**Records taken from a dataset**
start

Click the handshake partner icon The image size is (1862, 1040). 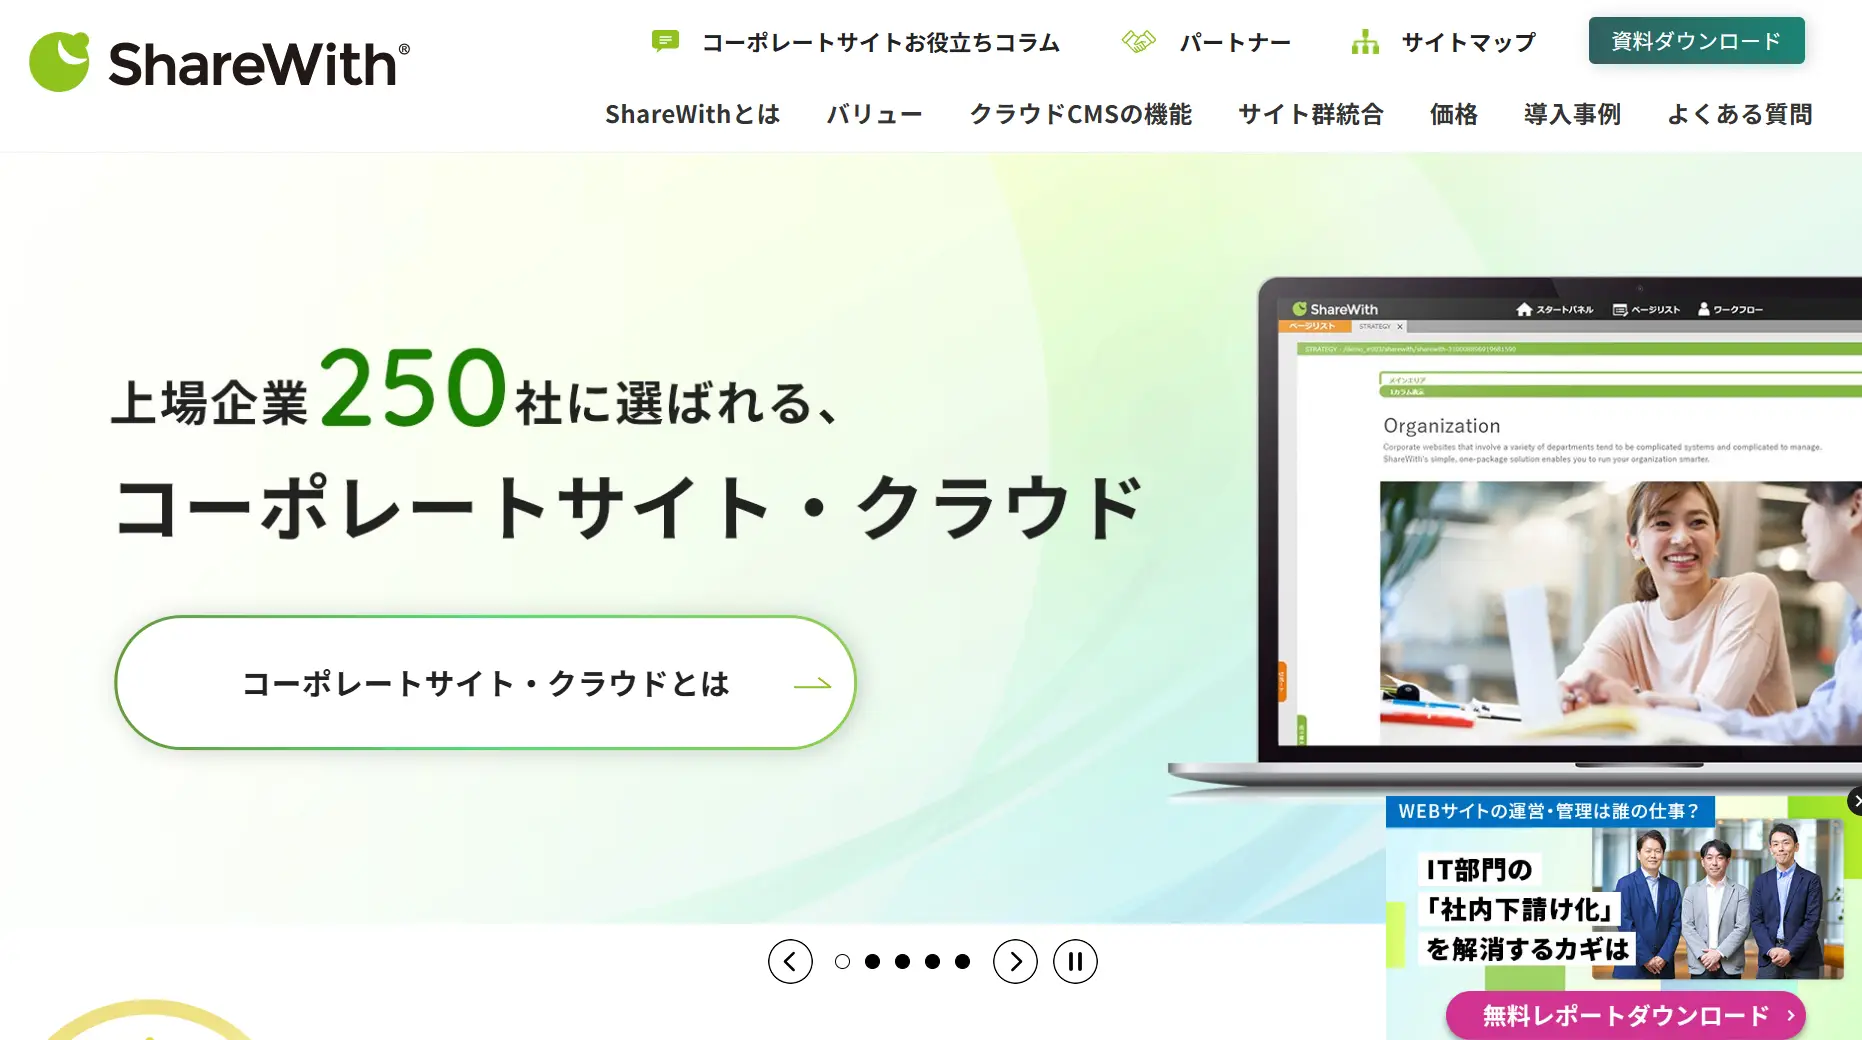[x=1138, y=41]
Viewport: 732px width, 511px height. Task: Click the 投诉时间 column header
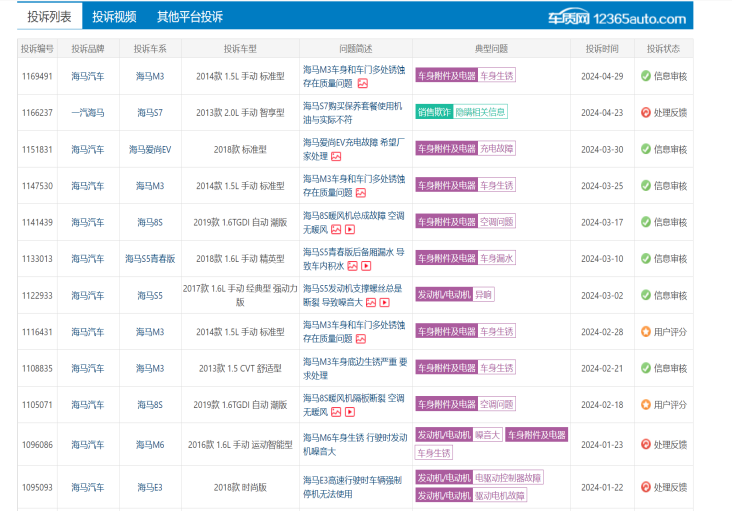(602, 48)
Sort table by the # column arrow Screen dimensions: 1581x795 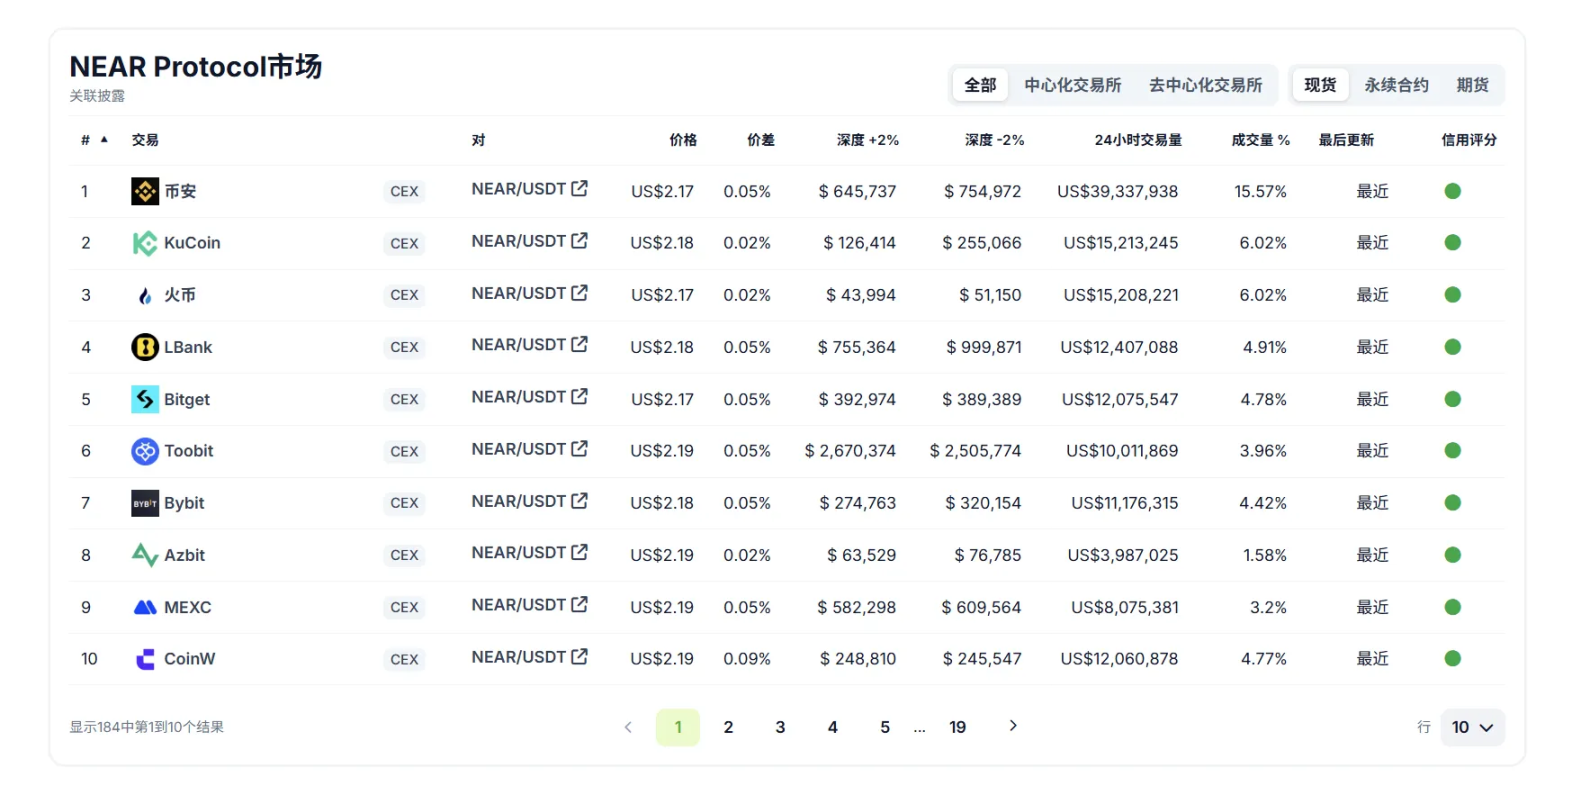pyautogui.click(x=104, y=140)
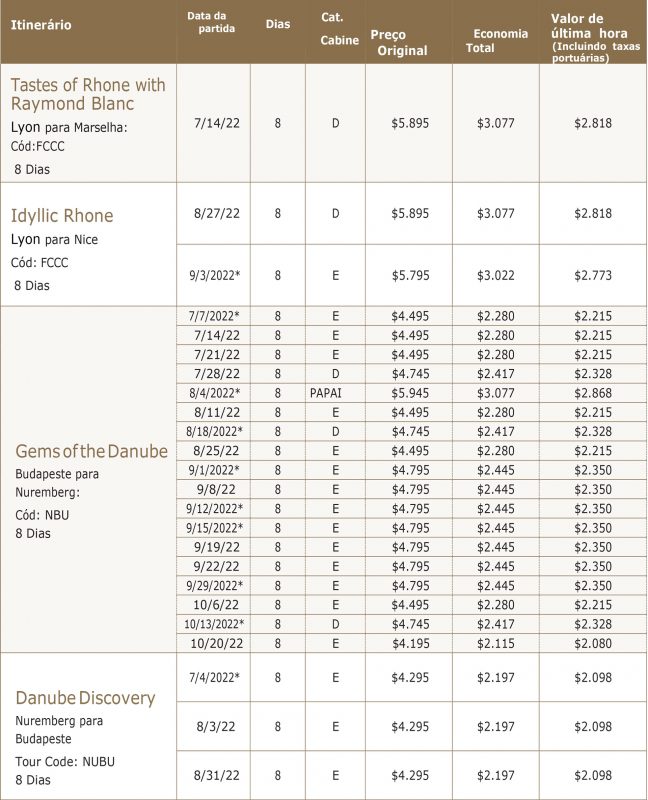648x800 pixels.
Task: Select the $3.022 total savings cell
Action: 496,274
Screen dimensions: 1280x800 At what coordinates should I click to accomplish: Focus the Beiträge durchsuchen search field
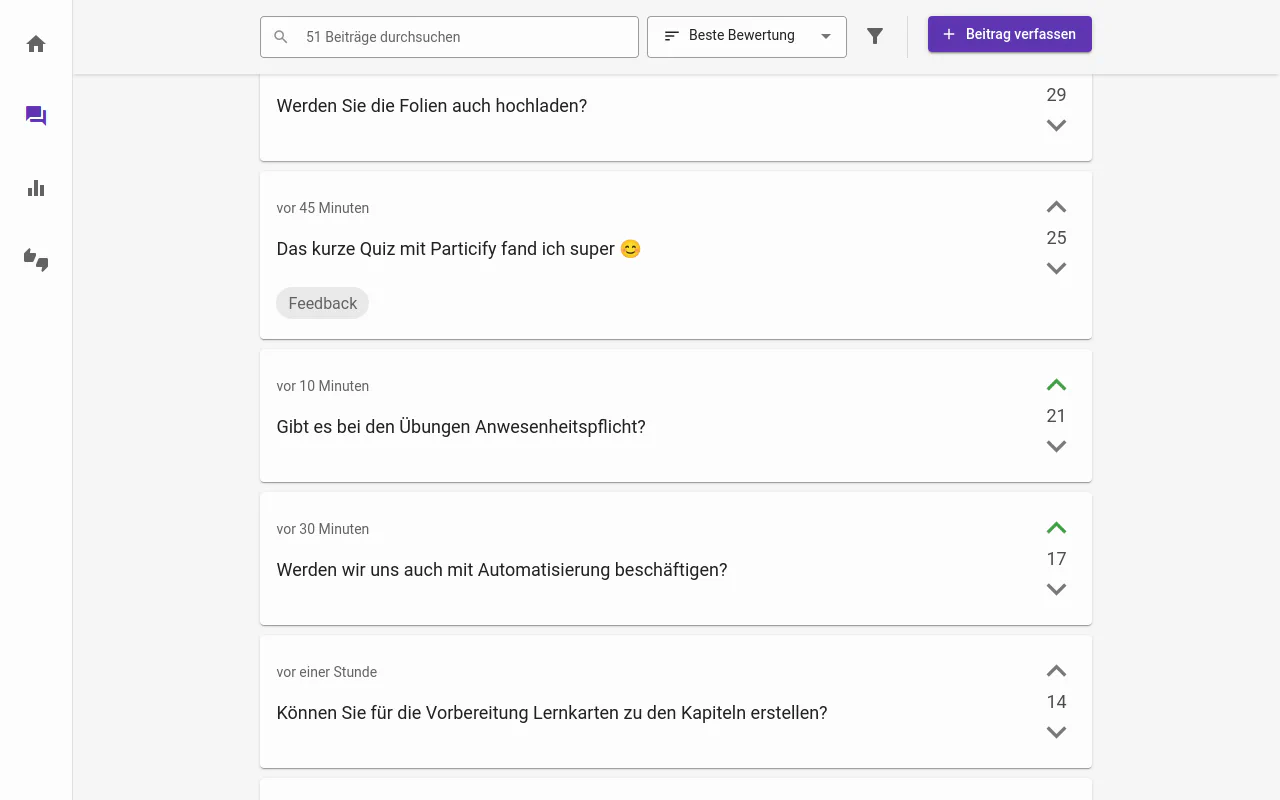(460, 37)
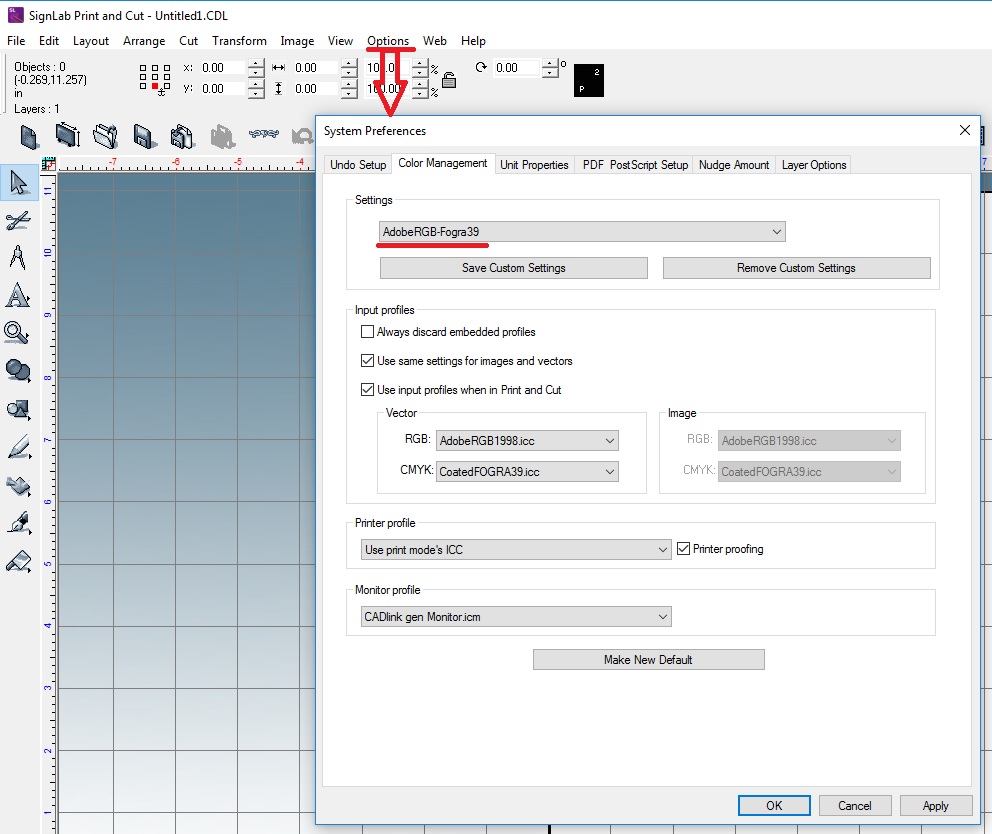Uncheck Use same settings for images and vectors
This screenshot has height=834, width=992.
(367, 361)
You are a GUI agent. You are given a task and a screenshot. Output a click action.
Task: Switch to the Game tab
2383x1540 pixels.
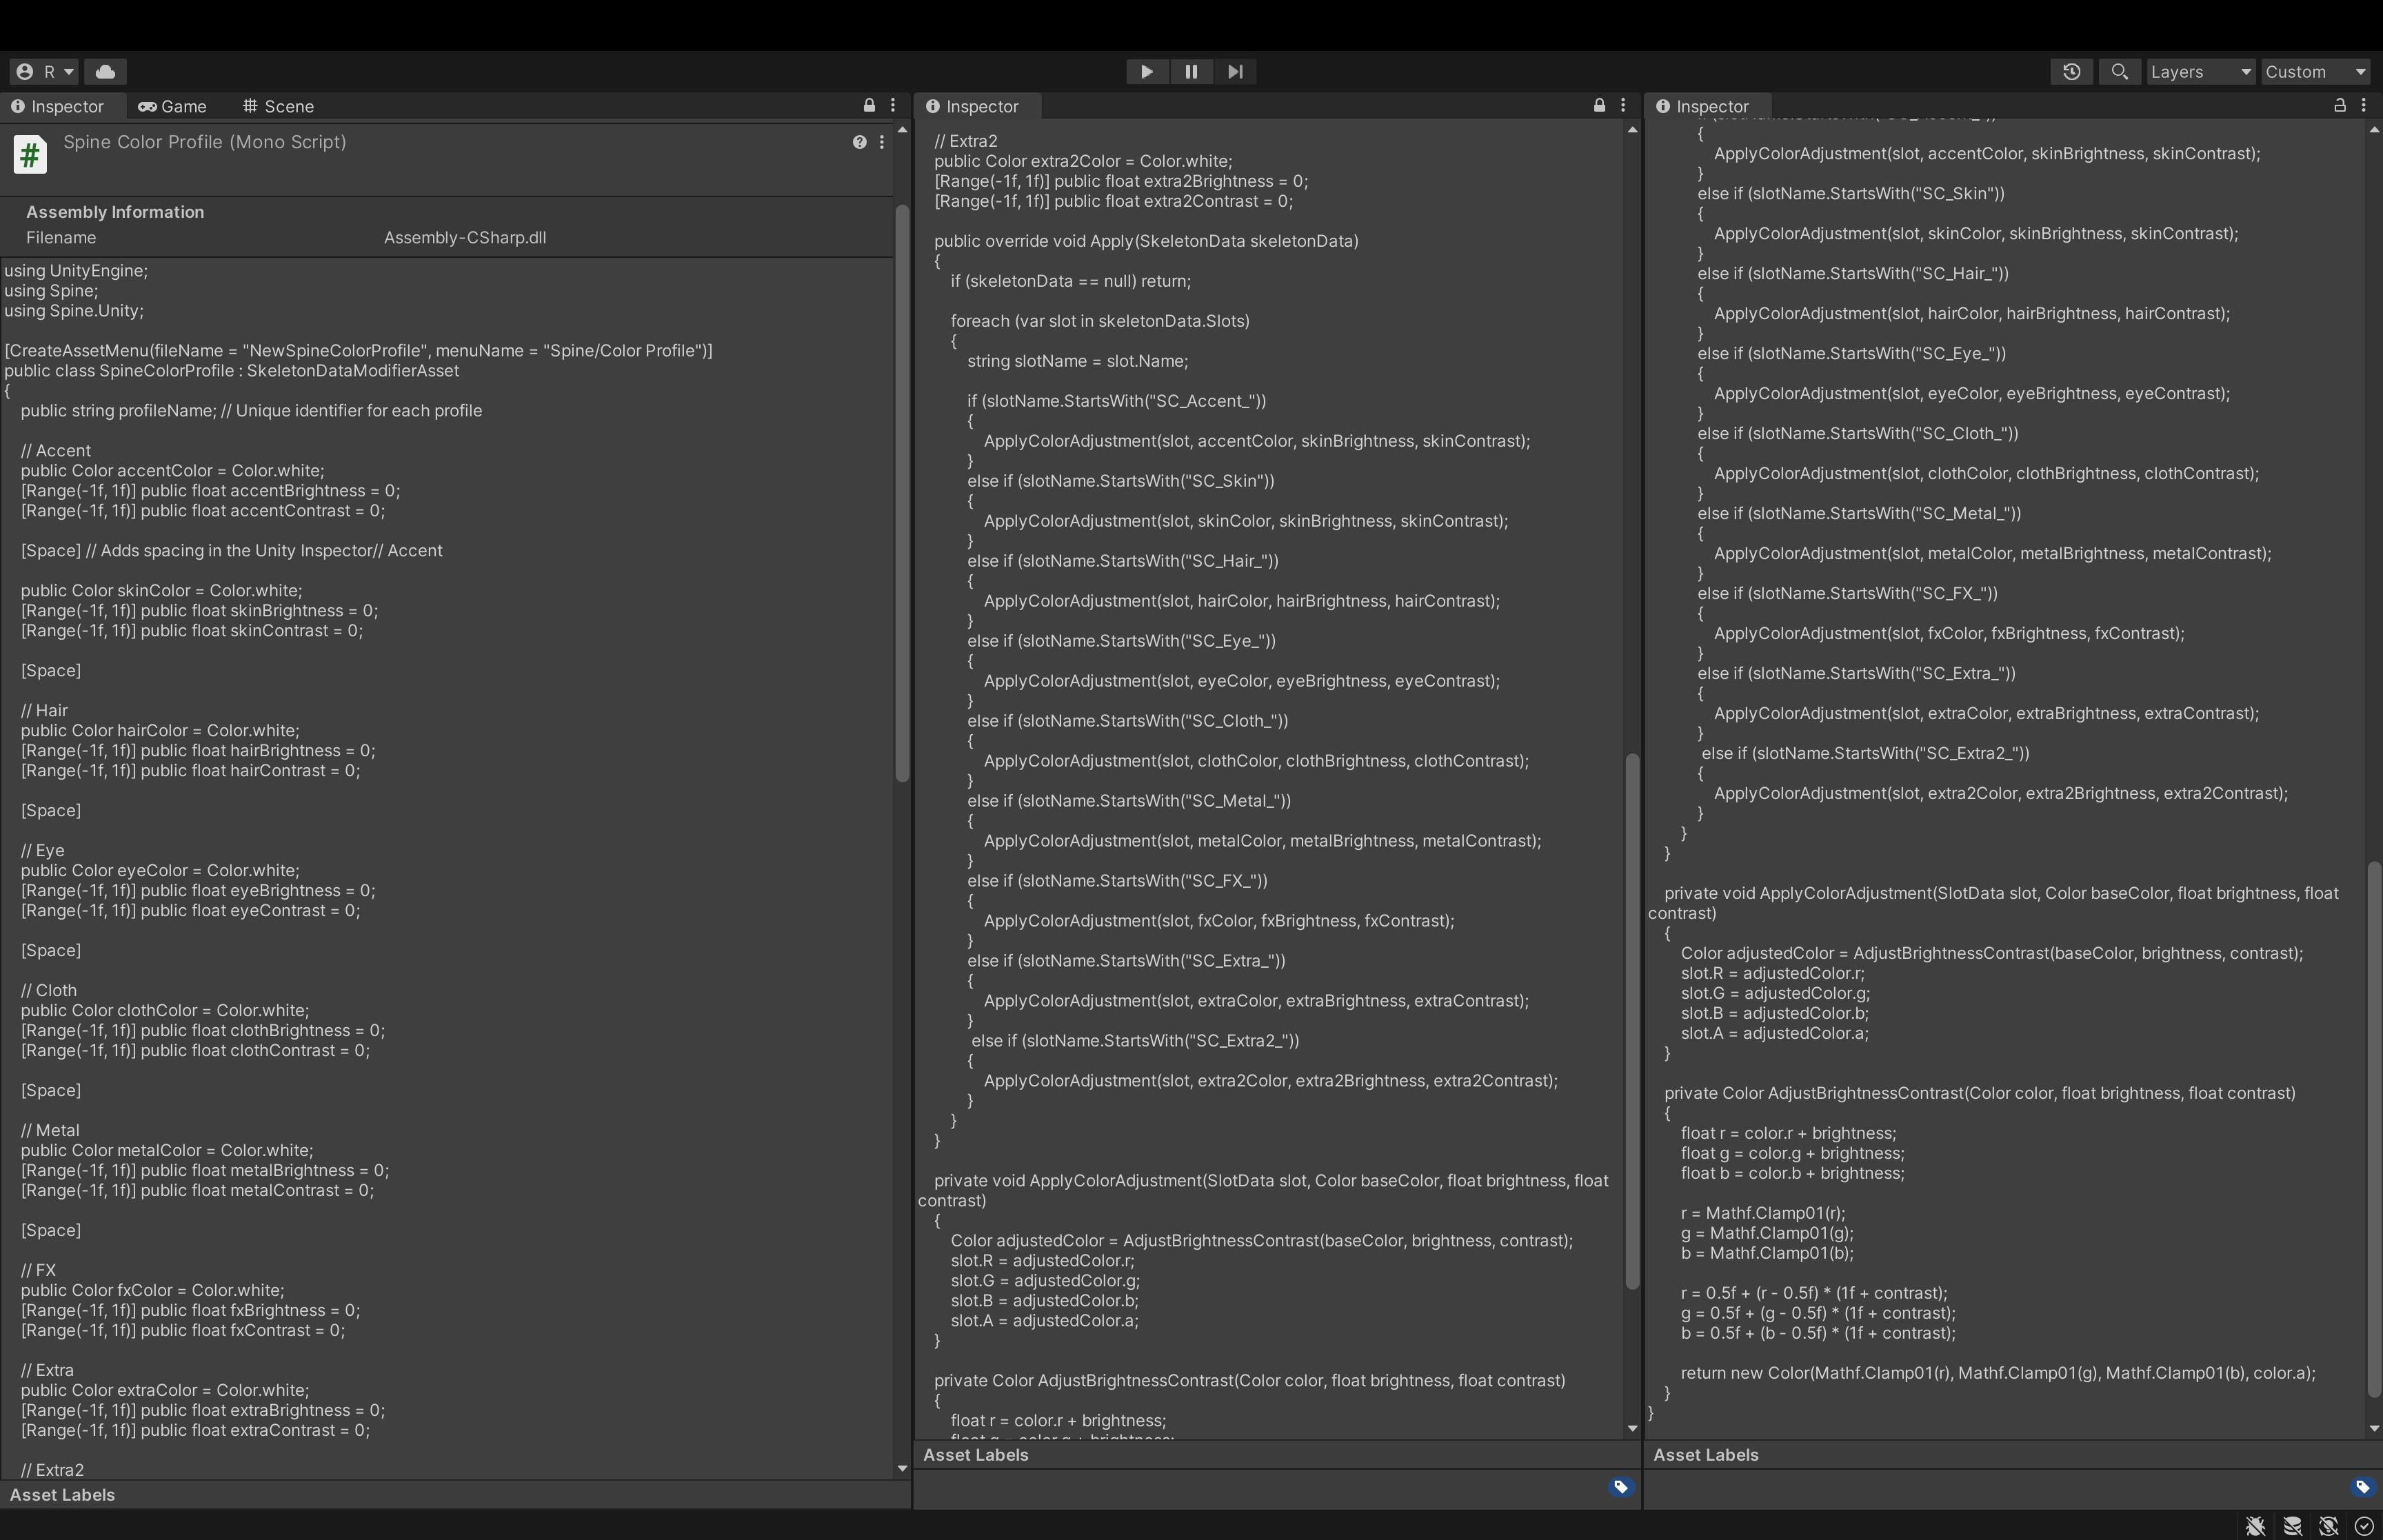click(173, 105)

end

**WORK TO COMPLETE**
Return each line of the records above that contains the word "height", treating uppercase and lowercase as different.

**THE RESULT**
Viewport: 732px width, 511px height. Task: Click the 投诉时间 column header
This screenshot has height=834, width=992.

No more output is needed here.